= TASK ITEM =
Below is a listing; restate from it, character for character, the lines beginning at the line holding "Image resolution: width=1000" and ending at the line holding "Click the Rules", both included.

---- STORED DATA

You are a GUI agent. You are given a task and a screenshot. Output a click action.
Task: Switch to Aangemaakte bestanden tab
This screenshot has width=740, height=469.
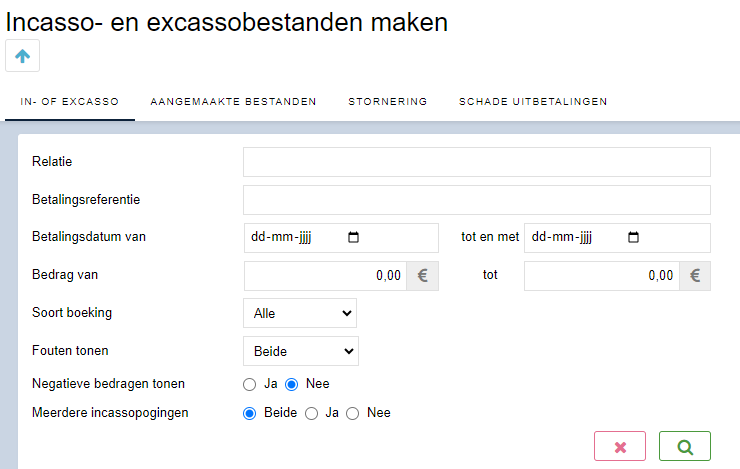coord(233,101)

--------
---- STORED DATA

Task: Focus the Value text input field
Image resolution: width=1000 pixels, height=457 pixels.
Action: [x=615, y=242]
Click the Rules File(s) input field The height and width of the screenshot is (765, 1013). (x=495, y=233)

--------

= WRITTEN SOLUTION =
Image resolution: width=1000 pixels, height=457 pixels.
Action: [x=615, y=242]
Click the Rules File(s) input field The height and width of the screenshot is (765, 1013). (x=495, y=233)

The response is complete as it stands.